╔══
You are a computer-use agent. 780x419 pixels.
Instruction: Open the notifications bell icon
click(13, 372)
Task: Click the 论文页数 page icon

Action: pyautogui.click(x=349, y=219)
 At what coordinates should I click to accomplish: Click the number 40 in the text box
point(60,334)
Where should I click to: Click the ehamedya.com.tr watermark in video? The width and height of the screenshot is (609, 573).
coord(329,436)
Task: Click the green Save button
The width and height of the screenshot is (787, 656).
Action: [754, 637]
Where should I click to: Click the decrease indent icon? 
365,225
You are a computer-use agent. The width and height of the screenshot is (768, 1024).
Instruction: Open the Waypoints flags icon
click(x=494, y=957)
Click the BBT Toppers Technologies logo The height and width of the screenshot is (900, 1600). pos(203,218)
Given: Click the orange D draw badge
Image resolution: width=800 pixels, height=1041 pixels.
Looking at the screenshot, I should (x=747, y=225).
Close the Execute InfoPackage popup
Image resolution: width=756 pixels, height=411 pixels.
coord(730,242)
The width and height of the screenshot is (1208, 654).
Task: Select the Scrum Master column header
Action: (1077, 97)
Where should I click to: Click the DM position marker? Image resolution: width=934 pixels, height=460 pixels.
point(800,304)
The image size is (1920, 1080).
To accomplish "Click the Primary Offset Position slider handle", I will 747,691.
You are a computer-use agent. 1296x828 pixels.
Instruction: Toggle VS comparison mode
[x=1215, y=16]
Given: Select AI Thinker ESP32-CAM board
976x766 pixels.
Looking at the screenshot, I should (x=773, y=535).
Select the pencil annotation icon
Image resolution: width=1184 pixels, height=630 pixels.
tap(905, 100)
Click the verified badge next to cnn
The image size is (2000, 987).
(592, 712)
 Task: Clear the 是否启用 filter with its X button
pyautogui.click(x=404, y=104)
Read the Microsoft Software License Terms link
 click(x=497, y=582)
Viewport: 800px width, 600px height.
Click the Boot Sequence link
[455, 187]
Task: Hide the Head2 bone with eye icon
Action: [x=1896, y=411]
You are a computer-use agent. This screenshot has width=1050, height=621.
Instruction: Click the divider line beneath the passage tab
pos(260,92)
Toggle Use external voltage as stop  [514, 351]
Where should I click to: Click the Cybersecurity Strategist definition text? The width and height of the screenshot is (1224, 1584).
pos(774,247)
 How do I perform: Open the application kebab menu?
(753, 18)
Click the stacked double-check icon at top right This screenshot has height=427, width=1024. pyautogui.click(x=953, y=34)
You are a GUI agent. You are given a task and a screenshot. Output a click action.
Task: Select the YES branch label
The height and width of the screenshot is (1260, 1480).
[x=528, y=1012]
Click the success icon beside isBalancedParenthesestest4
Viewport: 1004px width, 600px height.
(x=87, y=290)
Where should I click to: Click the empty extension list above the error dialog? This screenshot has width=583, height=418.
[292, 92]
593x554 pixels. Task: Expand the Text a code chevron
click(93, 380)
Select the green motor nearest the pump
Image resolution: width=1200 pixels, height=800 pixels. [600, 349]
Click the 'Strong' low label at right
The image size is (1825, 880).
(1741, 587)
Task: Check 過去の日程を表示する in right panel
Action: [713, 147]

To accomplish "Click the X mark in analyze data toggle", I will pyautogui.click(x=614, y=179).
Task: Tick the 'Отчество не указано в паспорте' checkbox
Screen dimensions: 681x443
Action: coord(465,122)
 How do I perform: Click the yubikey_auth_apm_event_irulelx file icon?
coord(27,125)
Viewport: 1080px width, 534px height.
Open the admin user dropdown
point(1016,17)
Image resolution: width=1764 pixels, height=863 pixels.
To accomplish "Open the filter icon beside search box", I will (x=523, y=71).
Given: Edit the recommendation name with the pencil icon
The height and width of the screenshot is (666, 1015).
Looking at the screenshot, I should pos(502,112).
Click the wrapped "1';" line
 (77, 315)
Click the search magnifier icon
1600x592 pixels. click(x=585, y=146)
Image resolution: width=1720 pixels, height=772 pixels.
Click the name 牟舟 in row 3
╚══
(Goal of the exercise): Output the data exactly, in full.

(Response):
You are a computer-use agent. 780x419 pixels.
Instruction: Open the notifications bell icon
click(13, 372)
Task: Click the 论文页数 page icon

Action: pyautogui.click(x=349, y=219)
 At what coordinates should I click to accomplish: Click the number 40 in the text box
point(60,334)
Where should I click to: Click the ehamedya.com.tr watermark in video? The width and height of the screenshot is (609, 573).
coord(329,436)
Task: Click the green Save button
The width and height of the screenshot is (787, 656).
Action: [754, 637]
Where should I click to: Click the decrease indent icon? 
365,225
You are a computer-use agent. The width and height of the screenshot is (768, 1024).
Instruction: Open the Waypoints flags icon
click(x=494, y=957)
Click the BBT Toppers Technologies logo The height and width of the screenshot is (900, 1600). pos(203,218)
Given: Click the orange D draw badge
Image resolution: width=800 pixels, height=1041 pixels.
Looking at the screenshot, I should (x=747, y=225).
Close the Execute InfoPackage popup
Image resolution: width=756 pixels, height=411 pixels.
coord(730,242)
The width and height of the screenshot is (1208, 654).
Task: Select the Scrum Master column header
Action: (1077, 97)
Where should I click to: Click the DM position marker? Image resolution: width=934 pixels, height=460 pixels.
point(800,304)
The image size is (1920, 1080).
To accomplish "Click the Primary Offset Position slider handle", I will 747,691.
You are a computer-use agent. 1296x828 pixels.
Instruction: Toggle VS comparison mode
[x=1215, y=16]
Given: Select AI Thinker ESP32-CAM board
976x766 pixels.
Looking at the screenshot, I should (x=773, y=535).
Select the pencil annotation icon
Image resolution: width=1184 pixels, height=630 pixels.
tap(905, 100)
Click the verified badge next to cnn
The image size is (2000, 987).
(592, 712)
 Task: Clear the 是否启用 filter with its X button
pyautogui.click(x=404, y=104)
Read the Microsoft Software License Terms link
 click(x=497, y=582)
Viewport: 800px width, 600px height.
Click the Boot Sequence link
[455, 187]
Task: Hide the Head2 bone with eye icon
Action: [x=1896, y=411]
You are a computer-use agent. This screenshot has width=1050, height=621.
Instruction: Click the divider line beneath the passage tab
pos(260,92)
Toggle Use external voltage as stop  [514, 351]
Where should I click to: Click the Cybersecurity Strategist definition text? The width and height of the screenshot is (1224, 1584).
pos(774,247)
 How do I perform: Open the application kebab menu?
(753, 18)
Click the stacked double-check icon at top right This screenshot has height=427, width=1024. pyautogui.click(x=953, y=34)
You are a GUI agent. You are given a task and a screenshot. Output a click action.
Task: Select the YES branch label
The height and width of the screenshot is (1260, 1480).
[x=528, y=1012]
Click the success icon beside isBalancedParenthesestest4
Viewport: 1004px width, 600px height.
(x=87, y=290)
Where should I click to: Click the empty extension list above the error dialog? This screenshot has width=583, height=418.
[292, 92]
593x554 pixels. Task: Expand the Text a code chevron
click(93, 380)
Select the green motor nearest the pump
Image resolution: width=1200 pixels, height=800 pixels. [600, 349]
Click the 'Strong' low label at right
The image size is (1825, 880).
(1741, 587)
Task: Check 過去の日程を表示する in right panel
Action: [713, 147]

To accomplish "Click the X mark in analyze data toggle", I will pyautogui.click(x=614, y=179).
Task: Tick the 'Отчество не указано в паспорте' checkbox
Screen dimensions: 681x443
Action: coord(465,122)
 How do I perform: Click the yubikey_auth_apm_event_irulelx file icon?
coord(27,125)
Viewport: 1080px width, 534px height.
Open the admin user dropdown
point(1016,17)
Image resolution: width=1764 pixels, height=863 pixels.
To accomplish "Open the filter icon beside search box", I will (x=523, y=71).
Given: Edit the recommendation name with the pencil icon
The height and width of the screenshot is (666, 1015).
Looking at the screenshot, I should pos(502,112).
Click the wrapped "1';" line
 (77, 315)
Click the search magnifier icon
1600x592 pixels. click(x=585, y=146)
Image resolution: width=1720 pixels, height=772 pixels.
Click the name 牟舟 in row 3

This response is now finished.